阪神の中継ぎ陣について、最近少し不安を感じる場面が増えてきました。ただ、データで整理してみると、「中継ぎ全体が崩壊している」というよりも、課題はもう少し具体的です。ドリス・岩崎優・工藤泰成の上位3枚は十分に戦える内容があります。特に工藤泰成はK-BB%23.2%・FIP1.78・tRA1.48と内容はすでに勝ちパ級で、まずは7回候補として試したい投手です。一方で、問題は4枚目以降の厚みと、岩崎以外の左腕2枚目をどう作るか。木下里都は球質が上向きの中間枠候補、桐敷拓馬は復調確認後、及川雅貴は重要場面慎重、アンダーソンは評価待ちです。この記事では、2026年6月末時点のNPB BASEMENTのデータをもとに、阪神中継ぎ陣の現状と再編案を整理します。

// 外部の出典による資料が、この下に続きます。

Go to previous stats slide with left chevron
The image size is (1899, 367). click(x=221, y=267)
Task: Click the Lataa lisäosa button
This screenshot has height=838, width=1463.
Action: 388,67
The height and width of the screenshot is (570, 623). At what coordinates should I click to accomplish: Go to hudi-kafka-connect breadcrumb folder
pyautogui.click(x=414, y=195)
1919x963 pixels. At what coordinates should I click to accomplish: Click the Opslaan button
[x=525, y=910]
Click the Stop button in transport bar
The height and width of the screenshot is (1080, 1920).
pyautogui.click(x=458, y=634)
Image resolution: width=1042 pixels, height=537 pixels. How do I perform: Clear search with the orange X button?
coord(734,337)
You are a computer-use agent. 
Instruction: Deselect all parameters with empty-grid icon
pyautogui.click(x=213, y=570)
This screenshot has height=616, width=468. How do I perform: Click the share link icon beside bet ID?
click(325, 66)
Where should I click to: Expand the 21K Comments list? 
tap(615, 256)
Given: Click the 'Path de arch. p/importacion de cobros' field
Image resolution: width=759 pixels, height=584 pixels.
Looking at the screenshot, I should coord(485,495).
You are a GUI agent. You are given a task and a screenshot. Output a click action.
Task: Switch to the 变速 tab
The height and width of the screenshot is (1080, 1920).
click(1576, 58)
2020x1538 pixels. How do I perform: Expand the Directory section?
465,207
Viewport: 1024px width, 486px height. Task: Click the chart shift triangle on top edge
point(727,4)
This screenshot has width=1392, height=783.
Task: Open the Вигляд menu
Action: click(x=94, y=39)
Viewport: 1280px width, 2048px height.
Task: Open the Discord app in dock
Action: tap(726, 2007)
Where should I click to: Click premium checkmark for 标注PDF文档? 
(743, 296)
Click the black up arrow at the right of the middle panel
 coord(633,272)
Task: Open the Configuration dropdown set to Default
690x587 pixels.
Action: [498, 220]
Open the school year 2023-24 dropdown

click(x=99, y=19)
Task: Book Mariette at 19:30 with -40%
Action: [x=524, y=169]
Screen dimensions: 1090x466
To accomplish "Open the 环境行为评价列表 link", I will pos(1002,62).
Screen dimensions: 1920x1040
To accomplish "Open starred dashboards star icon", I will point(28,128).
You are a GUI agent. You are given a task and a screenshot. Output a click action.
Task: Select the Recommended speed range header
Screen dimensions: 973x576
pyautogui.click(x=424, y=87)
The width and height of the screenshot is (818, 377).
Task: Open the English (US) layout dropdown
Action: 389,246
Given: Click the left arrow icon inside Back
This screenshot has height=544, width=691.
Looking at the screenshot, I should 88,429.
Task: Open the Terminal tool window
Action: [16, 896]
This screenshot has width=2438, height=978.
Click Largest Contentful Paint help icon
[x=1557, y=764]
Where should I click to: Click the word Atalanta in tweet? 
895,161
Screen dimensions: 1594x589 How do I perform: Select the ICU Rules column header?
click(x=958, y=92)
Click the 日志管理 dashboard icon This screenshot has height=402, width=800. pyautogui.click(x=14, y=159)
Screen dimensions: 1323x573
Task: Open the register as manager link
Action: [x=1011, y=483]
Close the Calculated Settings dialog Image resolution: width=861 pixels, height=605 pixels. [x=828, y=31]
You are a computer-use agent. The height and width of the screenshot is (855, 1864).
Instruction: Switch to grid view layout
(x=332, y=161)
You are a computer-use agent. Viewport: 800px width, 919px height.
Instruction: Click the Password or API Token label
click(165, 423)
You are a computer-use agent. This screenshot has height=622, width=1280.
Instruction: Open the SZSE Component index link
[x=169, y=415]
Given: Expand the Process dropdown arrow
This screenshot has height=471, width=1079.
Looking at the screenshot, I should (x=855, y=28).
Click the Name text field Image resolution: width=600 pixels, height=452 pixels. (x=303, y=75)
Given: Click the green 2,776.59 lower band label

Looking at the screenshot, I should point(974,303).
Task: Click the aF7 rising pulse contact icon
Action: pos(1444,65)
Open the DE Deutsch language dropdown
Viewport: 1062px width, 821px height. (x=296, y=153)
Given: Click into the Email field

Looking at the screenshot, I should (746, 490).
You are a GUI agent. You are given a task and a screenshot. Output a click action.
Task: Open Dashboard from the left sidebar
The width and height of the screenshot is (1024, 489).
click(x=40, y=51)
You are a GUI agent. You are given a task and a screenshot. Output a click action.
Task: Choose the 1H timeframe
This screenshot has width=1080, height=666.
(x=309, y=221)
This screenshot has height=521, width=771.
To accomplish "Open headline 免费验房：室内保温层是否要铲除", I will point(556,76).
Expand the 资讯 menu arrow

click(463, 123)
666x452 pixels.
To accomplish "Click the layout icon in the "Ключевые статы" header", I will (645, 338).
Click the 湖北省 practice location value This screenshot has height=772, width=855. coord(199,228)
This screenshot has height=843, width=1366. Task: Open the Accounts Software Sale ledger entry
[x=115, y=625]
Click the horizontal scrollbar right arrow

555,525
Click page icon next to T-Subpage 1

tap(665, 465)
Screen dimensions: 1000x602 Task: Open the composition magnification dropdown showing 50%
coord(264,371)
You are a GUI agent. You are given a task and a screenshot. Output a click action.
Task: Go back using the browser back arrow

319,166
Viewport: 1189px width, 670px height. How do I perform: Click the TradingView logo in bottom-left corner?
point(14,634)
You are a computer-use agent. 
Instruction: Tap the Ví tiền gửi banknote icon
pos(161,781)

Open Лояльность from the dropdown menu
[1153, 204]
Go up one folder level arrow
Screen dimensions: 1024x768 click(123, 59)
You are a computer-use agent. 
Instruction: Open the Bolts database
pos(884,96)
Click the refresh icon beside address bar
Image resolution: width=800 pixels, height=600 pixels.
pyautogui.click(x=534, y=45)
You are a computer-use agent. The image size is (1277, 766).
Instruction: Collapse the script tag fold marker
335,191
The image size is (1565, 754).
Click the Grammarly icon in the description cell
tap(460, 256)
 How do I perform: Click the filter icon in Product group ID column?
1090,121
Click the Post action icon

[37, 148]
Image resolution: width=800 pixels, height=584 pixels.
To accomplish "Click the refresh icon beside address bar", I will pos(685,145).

阪神の中継ぎ陣について、最近少し不安を感じる場面が増えてきました。ただ、データで整理してみると、中継ぎ全体が崩壊しているというよりも、課題はもう少し具体的です。結論から言えば、ドリス・岩崎優・工藤泰成の上位3枚は十分に戦える内容があります。一方で、問題は4枚目以降の厚みと、岩崎以外の左腕2枚目をどう作るかです。同じテーマで整理している記事: 【12球団】表ローテ最強決定戦

01阪神中継ぎ陣は本当に厳しいのか

結論から言えば、ドリス、岩崎優、工藤泰成は内容面でも十分に計算できます。そして今回もっとも注目したいのが工藤泰成です。K-BB%やFIP、tRAを見ると、内容は勝ちパ級。まだ重要場面での起用は多くないため、まずは7回候補として試したい投手です。課題は、桐敷拓馬、及川雅貴、木下里都、モレッタ、石黒佑弥、湯浅京己、アンダーソンをどう整理するかにあります。

観点結論根拠
上位3枚戦える◎ドリスK-BB%24.2%、岩崎FIP2.10、工藤K-BB%23.2%
工藤泰成7回候補○FIP1.78・tRA1.48だがgmLI0.9でまだ軽め場面
4枚目以降厚み不足△木下里都は上向き、モレッタ・石黒・湯浅は競争枠
左の2枚目要確認△桐敷K-BB%5.4%、及川K-BB%2.9%と苦しい数字

02使用データと指標の見方

今回の分析では、NPB BASEMENT 2026の2026年6月末時点のデータを使用しています。主に見た指標は以下です。

指標意味目安
WAR総合貢献度中継ぎでは0.5でも十分プラス、1.0前後ならかなり大きな貢献
RSAA失点をどれだけ防いだかプラスなら貢献、3超えで中継ぎではかなり優秀
K-BB%三振割合−四球割合20%超で優秀、15%前後は良好、10%未満は勝ちパ固定に慎重
FIP守備影響を除いた投球内容1点台は優秀、2点台前半も優秀、4点台後半〜5点台は注意
tRA総合的な失点関与(低いほど良い)2点台は優秀、4点台以上は勝ちパ固定に慎重
gmLI起用場面の重要度1.0前後が普通、1.3以上は重め、1.8以上はかなり重要場面
Pitch Grade球質評価50前後が平均、52以上は良好、54以上はかなり良い、48以下はやや不安
Whiff空振り率20%超で空振りを取れる武器ありと見やすい
CSW空振り+見逃しストライク30%前後で球が効いている目安

03上位3枚は戦える|ドリス・岩崎・工藤

阪神の中継ぎ陣で大きなポイントになるのは、上位3枚は戦えるということです。具体的には、ドリス、岩崎優、工藤泰成です。

投手K-BB%FIPtRAGrade
ドリス24.2%54.9
岩崎優2.102.1052.2
工藤泰成23.2%1.781.48

※「—」は資料内で明示されていない項目。

ドリスは終盤の門番として信頼できる

ドリスは、K-BB%が24.2%あります。K-BB%は20%を超えるとかなり優秀なので、これは明確に強い数字です。三振を取れて、四球で崩れにくい。終盤の門番として、かなり計算しやすい内容です。さらに、Pitch Gradeも54.9。54を超えると球質としてもかなり良い水準なので、結果だけでなく球そのものも評価できます。

岩崎優は左の山場で使いたい

岩崎優も、まだ信頼できる内容です。FIPとtRAが2.10で、2点台前半なら内容は優秀です。Gradeも52.2あり、左の軸としてまだ十分に使える数字です。ただし、岩崎は固定で使い続けるというより、左打者の山場で前倒しして使う方が価値を出しやすいと見ています。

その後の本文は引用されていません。